Andreas Schafranitz wurde gefragt, ob er sich zutrauen würde und Lust hätte, interessierten Jägerinnen und Jäger das Jagdhornblasen beizubringen. Es wurde Werbung gemacht, und ein Termin für ein erstes Treffen im März 2008 vereinbart, zu dem bis dahin 8 Interessierte kommen wollten.

Zu diesem Treffen in der Gartenhütte von Irmtraud Lichtenberg-Schult und Wim Schult erschienen nicht 8, sondern 16 Anwärter. Eine große Aufgabe, die es zu meistern galt. Die Proben fanden nun wöchentlich erst jeden Sonntagmorgen in der Gartenhütte, danach dann jeden Mittwoch statt.

Wir begannen mit einfachen Übungen, die nach 6-8 Wochen zu den ersten Signalen führten.

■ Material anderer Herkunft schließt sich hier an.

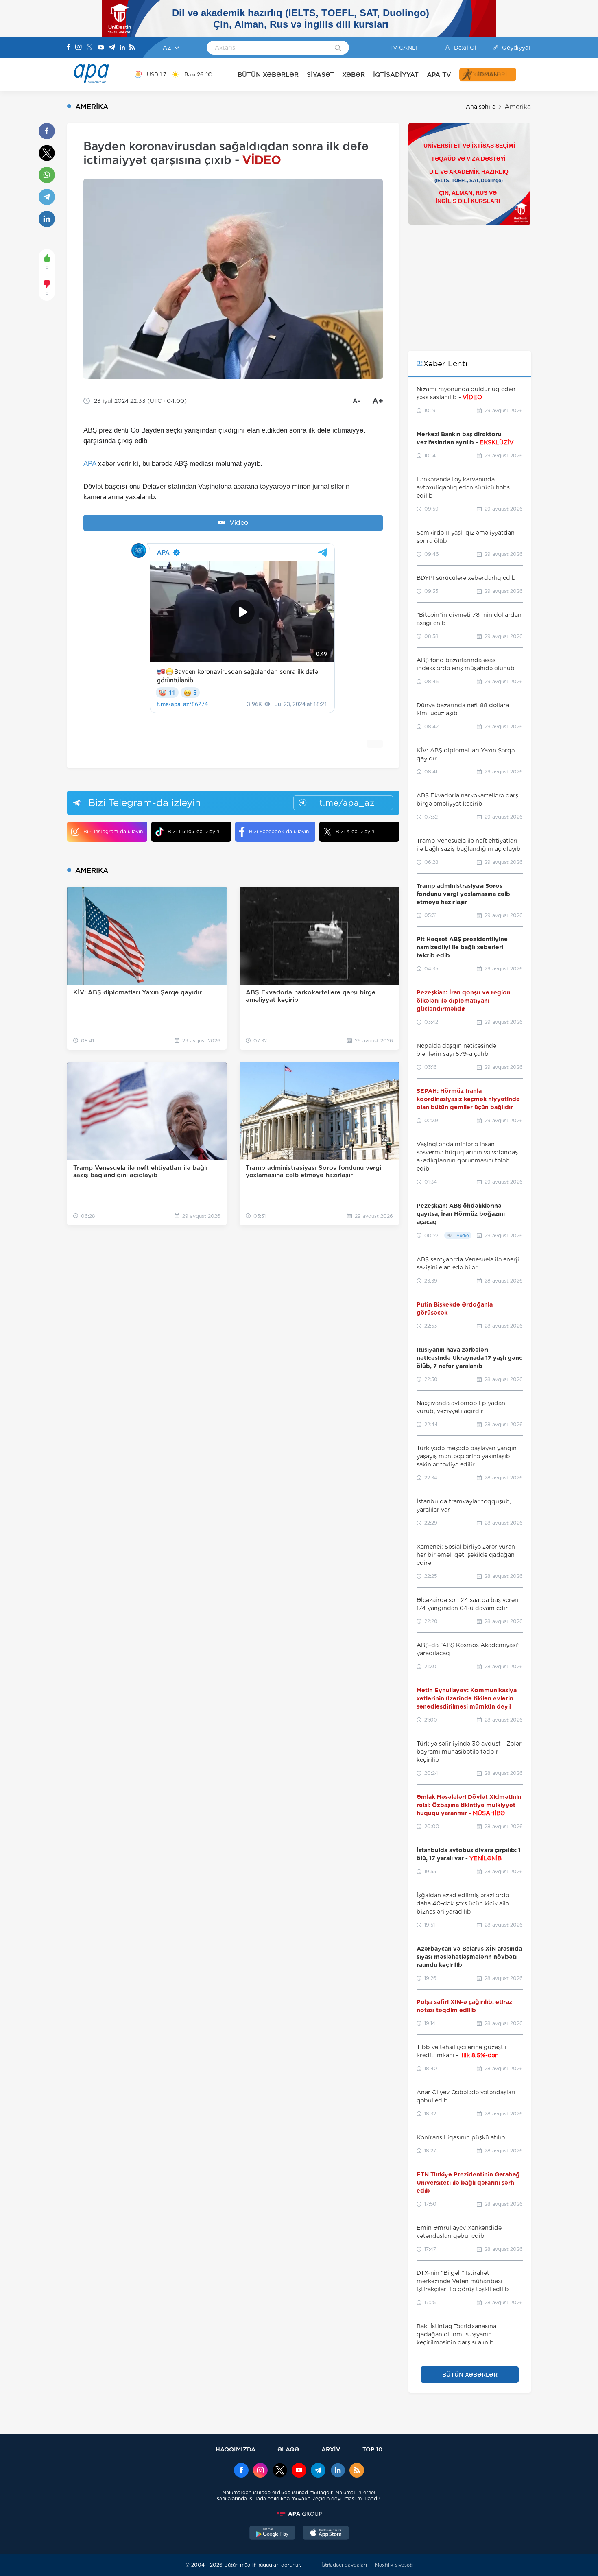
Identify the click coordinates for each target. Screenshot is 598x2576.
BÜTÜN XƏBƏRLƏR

Nach 5 Monaten hatten wir unseren 1. Auftritt beim 50. Geburtstag eines Bläserkollegen, was ein großer Erfolg war und Lust auf mehr machte.

Zuerst wurden Jagdsignale einstudiert – nur auf dem Fürst-Pless-Horn -, was einigen Mitgliedern zu wenig war. So begannen wir die ersten Märsche – und auch mit Parforcehörner einzustudieren.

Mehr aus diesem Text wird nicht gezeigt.